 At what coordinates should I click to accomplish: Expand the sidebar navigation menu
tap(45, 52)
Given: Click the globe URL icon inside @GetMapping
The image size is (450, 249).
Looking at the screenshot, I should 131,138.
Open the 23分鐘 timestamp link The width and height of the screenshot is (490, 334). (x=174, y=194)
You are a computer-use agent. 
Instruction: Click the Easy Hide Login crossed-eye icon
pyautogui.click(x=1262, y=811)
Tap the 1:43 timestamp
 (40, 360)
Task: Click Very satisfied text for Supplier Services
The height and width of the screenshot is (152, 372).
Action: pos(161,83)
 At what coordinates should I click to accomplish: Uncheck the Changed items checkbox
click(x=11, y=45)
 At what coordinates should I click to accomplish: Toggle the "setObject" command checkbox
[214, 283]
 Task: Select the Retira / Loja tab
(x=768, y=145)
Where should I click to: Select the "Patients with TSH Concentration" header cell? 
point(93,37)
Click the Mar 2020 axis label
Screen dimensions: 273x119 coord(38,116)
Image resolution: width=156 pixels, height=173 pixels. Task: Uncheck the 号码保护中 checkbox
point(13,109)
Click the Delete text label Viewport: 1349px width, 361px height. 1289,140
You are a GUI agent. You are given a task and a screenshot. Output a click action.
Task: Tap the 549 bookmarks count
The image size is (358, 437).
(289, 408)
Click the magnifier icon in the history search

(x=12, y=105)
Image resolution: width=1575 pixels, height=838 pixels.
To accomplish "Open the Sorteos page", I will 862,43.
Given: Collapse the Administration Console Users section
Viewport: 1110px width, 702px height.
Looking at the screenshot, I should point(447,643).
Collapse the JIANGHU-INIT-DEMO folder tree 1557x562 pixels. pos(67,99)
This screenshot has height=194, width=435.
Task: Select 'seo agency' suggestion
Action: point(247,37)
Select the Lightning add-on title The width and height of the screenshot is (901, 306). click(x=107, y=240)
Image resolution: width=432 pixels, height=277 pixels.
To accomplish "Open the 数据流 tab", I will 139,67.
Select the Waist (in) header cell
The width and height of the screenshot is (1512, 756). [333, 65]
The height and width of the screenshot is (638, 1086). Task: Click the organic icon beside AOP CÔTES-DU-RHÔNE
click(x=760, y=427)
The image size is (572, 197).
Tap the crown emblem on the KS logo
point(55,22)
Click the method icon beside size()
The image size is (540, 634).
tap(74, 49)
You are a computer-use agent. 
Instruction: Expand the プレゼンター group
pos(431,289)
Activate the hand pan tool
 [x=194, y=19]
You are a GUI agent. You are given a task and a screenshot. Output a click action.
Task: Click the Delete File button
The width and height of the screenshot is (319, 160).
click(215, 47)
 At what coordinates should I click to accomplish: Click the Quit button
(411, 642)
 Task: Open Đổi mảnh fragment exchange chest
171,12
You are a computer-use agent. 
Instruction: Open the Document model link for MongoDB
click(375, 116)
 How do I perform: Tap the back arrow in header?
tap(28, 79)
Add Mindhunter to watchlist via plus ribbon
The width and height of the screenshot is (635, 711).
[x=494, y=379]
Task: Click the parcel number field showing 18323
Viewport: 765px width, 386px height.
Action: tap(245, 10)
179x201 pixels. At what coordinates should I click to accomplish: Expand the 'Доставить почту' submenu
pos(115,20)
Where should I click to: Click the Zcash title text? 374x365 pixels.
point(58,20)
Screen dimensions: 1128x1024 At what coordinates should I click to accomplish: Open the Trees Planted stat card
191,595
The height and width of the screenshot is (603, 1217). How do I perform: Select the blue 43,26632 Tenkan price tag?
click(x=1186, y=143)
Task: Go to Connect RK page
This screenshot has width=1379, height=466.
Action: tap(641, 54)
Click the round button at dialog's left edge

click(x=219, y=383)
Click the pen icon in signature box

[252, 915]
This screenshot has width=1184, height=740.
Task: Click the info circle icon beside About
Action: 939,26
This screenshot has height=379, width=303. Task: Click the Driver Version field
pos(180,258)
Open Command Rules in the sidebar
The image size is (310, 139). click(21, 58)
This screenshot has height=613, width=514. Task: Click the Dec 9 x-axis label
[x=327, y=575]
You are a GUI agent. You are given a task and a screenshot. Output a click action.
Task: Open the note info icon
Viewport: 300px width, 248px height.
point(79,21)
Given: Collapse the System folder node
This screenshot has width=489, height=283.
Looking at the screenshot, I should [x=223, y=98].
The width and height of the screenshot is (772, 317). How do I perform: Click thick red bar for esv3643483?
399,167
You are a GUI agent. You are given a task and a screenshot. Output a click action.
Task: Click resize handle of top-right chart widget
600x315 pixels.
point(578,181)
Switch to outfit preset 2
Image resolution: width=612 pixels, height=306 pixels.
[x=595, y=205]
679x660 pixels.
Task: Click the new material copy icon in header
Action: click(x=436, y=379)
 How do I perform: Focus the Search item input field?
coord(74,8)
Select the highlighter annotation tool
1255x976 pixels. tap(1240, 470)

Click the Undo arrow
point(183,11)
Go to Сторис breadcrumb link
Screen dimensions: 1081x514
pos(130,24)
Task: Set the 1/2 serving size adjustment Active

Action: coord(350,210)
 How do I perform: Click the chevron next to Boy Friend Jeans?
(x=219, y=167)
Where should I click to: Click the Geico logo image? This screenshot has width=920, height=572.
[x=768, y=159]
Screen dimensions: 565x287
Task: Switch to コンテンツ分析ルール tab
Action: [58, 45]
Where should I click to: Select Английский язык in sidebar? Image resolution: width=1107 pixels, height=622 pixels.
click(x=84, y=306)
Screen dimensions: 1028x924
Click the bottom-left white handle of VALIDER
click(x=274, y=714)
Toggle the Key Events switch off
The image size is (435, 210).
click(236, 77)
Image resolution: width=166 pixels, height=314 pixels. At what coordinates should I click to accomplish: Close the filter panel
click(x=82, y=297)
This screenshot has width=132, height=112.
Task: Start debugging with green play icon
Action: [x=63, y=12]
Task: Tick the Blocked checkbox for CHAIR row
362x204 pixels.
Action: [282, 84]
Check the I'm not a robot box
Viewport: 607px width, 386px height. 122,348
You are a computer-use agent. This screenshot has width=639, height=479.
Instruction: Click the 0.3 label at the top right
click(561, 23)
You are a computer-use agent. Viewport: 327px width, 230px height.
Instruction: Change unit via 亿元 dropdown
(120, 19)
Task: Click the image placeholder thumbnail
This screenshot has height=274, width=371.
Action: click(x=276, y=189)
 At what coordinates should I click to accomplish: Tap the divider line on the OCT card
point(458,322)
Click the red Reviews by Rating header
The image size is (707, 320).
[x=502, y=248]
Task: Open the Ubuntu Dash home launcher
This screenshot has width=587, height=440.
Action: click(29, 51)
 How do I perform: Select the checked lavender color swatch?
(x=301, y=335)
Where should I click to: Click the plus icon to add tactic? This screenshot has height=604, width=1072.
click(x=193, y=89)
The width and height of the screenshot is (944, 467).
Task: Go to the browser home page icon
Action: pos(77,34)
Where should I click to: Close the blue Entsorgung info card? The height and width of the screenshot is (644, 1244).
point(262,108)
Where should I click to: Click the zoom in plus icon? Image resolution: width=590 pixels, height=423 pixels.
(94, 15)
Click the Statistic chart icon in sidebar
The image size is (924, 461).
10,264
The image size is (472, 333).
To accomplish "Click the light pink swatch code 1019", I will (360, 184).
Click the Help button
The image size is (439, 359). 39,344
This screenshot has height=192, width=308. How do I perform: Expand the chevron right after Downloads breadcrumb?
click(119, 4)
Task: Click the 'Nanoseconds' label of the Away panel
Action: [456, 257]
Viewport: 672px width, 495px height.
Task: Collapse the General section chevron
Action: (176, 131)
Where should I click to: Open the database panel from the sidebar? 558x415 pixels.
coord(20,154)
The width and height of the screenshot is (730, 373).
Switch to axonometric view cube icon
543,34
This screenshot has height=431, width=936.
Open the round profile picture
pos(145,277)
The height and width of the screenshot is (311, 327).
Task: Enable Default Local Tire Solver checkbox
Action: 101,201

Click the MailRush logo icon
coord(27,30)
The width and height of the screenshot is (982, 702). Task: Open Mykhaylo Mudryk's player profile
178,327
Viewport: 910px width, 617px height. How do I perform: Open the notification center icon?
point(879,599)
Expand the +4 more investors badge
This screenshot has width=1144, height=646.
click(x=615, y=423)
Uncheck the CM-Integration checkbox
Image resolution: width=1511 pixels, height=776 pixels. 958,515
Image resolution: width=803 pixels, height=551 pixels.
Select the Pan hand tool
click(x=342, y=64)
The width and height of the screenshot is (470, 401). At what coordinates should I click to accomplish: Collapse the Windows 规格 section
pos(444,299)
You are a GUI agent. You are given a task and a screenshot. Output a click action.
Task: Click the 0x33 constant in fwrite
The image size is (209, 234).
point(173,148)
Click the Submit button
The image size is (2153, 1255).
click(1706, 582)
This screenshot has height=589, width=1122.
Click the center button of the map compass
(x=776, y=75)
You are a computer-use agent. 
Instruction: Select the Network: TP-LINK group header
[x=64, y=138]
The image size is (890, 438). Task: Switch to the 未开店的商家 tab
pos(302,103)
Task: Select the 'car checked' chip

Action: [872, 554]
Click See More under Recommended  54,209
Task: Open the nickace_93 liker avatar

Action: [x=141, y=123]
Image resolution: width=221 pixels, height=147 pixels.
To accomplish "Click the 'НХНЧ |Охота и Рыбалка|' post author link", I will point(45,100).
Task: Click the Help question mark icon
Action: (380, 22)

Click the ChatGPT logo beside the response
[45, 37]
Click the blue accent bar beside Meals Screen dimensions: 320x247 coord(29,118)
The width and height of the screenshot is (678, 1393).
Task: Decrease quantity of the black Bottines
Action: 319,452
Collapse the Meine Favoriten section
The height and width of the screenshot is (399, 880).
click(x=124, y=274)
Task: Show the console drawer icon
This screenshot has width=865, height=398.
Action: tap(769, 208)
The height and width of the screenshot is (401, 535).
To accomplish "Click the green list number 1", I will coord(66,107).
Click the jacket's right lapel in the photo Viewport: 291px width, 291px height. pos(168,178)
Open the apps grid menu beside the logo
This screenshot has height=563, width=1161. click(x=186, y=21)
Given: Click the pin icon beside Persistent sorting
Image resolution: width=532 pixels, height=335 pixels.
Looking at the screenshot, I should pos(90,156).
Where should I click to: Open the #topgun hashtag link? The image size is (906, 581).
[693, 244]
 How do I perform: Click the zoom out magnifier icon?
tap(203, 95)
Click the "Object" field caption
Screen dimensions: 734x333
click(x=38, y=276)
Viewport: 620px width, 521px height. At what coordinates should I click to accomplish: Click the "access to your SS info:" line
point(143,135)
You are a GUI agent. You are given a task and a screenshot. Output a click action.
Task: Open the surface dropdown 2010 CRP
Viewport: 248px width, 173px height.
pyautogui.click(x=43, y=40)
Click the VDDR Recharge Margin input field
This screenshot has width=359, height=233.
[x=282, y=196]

_Aim of the task_
The answer must consist of each line from the data that includes the string "number".

_Result_
Task: Click the parcel number field showing 18323
To accomplish "Click the green list number 1", I will coord(66,107).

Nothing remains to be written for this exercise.